» **DATA FOR ANALYSIS**

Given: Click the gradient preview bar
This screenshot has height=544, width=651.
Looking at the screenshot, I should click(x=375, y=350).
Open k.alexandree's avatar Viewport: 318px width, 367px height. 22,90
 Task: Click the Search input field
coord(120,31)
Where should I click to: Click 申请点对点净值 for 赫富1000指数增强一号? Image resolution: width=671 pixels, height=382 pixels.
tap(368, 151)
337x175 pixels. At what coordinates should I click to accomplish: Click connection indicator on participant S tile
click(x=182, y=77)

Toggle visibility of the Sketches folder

--

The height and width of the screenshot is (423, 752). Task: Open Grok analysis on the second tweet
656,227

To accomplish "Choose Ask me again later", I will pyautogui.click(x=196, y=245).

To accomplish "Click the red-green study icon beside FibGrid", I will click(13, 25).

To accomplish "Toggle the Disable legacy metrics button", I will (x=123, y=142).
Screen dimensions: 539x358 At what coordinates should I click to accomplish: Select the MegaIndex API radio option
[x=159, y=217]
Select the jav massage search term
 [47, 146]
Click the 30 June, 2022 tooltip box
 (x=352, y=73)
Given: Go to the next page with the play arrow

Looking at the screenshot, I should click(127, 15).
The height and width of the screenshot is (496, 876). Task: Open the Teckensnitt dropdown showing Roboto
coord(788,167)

» **PROBLEM**
Reproduce every line above containing "Toggle".

» **PROBLEM SOLUTION**
Toggle visibility of the Sketches folder
To accomplish "Toggle the Disable legacy metrics button", I will (x=123, y=142).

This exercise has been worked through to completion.